Re: PostgreSQL CHARACTER VARYING vs CHARACTER VARYING (Length)

Rui DeSousa <rui@xxxxxxxxxxxxx> · Wed, 29 Apr 2020 01:52:07 -0400

> On Apr 29, 2020, at 1:30 AM, Tim Cross <theophilusx@xxxxxxxxx> wrote:
> 
> I think the key term in this thread is 'arbitrary'. When implementing a
> schema design, it should reflect the known constraints inherent in the
> model, but it should avoid imposing arbitrary constraints if none exist
> or cannot be determined.
> 
> So, if you know that a customer ID field has a current limitation of 50
> characters, then use a definition which reflects that. It may be that at
> some point in the future, this will be increased, but then again, it may
> not and that bit of information provides useful information for
> application developers and helps with consistency across APIs. Without
> some guideline, different developers will impose different values,
> leading to maintenance issues and bugs down the track.
> 
> On the other hand, imposing an arbitrary limitation, based on little
> more than a guess by the designer, can cause enormous problems. As an
> example, I was working on an identity management system where there was
> a constraint of 8 characters on the username and password. This was an
> arbitrary limit based on what was common practice, but was not a
> limitation imposed by any of the systems the IAM system interacted with.
> It was recognised that both fields were too small and needed to be
> increased.
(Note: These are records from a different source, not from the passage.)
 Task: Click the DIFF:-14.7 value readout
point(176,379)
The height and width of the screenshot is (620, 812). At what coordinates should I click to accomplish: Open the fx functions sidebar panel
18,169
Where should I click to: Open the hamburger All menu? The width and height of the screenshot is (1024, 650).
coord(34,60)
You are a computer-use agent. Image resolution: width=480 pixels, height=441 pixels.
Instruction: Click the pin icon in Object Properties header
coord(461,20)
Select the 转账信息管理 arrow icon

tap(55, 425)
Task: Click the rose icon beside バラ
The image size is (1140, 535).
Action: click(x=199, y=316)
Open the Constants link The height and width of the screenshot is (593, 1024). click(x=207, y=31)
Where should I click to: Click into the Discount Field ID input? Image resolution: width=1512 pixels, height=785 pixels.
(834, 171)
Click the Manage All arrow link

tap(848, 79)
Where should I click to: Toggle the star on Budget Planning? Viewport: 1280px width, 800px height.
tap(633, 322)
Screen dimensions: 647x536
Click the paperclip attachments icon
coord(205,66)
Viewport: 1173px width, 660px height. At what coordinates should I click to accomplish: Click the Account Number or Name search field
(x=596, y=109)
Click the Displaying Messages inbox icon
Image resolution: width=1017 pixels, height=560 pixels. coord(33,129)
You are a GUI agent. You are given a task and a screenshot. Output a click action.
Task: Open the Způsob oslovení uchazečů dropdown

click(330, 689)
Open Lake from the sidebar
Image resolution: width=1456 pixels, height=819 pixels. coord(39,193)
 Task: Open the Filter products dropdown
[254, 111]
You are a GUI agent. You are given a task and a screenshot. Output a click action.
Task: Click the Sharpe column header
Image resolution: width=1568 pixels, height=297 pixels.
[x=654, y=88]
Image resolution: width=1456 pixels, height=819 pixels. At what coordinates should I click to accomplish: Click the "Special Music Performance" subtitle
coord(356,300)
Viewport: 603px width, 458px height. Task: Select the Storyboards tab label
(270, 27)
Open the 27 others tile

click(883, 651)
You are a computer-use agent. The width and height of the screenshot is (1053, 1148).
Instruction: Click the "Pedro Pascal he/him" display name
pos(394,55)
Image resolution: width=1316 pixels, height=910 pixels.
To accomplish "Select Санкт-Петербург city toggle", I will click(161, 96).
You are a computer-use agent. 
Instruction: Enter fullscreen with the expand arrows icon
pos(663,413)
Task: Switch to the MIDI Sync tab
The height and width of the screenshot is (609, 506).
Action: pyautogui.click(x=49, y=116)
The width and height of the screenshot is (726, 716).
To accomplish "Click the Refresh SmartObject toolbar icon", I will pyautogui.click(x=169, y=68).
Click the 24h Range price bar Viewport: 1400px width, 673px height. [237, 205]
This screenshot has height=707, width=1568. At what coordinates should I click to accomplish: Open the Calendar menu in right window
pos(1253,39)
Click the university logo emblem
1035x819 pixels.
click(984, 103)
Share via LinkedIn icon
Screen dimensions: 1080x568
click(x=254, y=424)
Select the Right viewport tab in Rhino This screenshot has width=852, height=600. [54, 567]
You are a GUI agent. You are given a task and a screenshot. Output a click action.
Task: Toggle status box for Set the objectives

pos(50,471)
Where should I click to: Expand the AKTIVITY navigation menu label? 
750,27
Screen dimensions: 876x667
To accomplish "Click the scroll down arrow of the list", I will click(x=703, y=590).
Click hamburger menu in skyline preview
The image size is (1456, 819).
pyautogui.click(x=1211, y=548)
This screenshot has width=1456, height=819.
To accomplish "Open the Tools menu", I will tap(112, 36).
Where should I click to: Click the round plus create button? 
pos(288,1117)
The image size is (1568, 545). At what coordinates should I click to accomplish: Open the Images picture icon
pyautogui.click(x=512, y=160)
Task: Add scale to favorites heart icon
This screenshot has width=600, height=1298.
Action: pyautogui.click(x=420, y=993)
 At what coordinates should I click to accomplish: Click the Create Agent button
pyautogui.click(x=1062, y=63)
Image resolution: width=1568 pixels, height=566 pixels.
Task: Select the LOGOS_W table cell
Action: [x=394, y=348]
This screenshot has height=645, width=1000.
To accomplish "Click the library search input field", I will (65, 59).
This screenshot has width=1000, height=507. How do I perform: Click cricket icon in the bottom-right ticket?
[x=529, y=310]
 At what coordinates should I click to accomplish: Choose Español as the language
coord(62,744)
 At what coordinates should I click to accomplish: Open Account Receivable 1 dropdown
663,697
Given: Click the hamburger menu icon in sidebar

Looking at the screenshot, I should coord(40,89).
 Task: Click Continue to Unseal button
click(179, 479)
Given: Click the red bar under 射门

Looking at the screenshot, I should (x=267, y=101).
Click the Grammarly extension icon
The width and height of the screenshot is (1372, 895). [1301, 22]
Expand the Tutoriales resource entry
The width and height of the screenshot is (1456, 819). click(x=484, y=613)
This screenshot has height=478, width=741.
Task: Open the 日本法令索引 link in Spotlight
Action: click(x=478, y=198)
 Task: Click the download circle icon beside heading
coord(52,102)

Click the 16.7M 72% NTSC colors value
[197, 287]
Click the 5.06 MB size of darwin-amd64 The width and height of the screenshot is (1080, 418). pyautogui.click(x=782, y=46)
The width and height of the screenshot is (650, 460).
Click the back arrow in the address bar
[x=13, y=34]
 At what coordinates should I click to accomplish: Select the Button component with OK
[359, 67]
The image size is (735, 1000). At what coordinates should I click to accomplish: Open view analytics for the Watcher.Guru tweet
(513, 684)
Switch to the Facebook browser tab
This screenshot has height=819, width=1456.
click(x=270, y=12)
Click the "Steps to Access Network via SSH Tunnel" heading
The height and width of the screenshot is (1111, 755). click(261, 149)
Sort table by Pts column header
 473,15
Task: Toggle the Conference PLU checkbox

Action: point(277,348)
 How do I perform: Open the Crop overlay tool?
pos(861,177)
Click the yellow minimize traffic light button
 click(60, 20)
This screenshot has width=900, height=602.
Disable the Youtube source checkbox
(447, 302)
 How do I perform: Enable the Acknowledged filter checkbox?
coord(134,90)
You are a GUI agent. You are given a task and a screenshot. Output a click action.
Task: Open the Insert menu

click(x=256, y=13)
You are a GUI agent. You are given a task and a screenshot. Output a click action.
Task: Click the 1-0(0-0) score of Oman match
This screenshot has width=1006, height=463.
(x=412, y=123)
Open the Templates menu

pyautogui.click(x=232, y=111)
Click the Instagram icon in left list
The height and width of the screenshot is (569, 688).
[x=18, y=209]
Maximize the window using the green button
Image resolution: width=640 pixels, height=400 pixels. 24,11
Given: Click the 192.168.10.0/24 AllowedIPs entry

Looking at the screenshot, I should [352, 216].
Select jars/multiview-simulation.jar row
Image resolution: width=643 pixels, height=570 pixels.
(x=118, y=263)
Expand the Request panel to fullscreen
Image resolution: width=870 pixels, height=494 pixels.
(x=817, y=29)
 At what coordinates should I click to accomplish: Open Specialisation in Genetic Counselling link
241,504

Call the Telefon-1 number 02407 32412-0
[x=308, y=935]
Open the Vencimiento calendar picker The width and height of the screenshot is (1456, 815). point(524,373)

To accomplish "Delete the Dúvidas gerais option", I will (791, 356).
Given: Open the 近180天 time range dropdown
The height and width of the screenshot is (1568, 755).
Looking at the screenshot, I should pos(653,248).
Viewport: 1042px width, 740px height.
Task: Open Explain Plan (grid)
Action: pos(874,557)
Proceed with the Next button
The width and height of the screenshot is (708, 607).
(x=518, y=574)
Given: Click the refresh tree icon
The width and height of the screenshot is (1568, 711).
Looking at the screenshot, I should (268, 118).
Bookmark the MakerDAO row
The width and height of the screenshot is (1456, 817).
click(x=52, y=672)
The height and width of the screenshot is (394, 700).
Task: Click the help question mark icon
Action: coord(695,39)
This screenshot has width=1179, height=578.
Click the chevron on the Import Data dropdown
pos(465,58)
The easy solution would have been to make these fields text.
> However, that would cause a problem with some of the systems we needed
> to integrate with because either they had a limit on username size or
> they had a limit on password size. There were also multiple different
> APIs which needed to work with this system and when we performed
> analysis, they had varying limits on both fields.
> 
> What we did was look at all the systems we had to integrate with and
> found the maximum supported username and password lengths for each
> system and set the fields to have the maximum length supported by the
> systems with the shortest lengths. Having that information in the
> database schema also informed those developing other interfaces what the
> maximums were. It is quite likely these limits would be increased in the
> future and the database definition would need to be increased - in fact,
> some years after going into production, exactly this occurred with the
> password field when a different encryption algorithm was adopted which
> did not have the previous character limitation and the client wanted to
> encourage users to use pass phrases rather than a word. 
> 
> The point is, just using text for all character fields loses information
> and results in your model and schema being less expressive. Providing
> this information is sometimes critical in ensuring limits are maintained
> and provides useful documentation about the model that developers can
> use. However, imposing limits based on little more than a guess is
> usually a bad idea and if you cannot find any reason to impose a limit,
> then don't. I disagree with approaches which claim using text everywhere
> is easier and future proofing. In reality, it is just pushing the
> problem out for someone else to deal with. The best way to future proof
> your application is to have a clear well defined data model that fits
> the domain and is well documented and reflected in your database schema. 
> 
> 
> -- 
> Tim Cross
> 

I can’t agree more… Thanks Tim.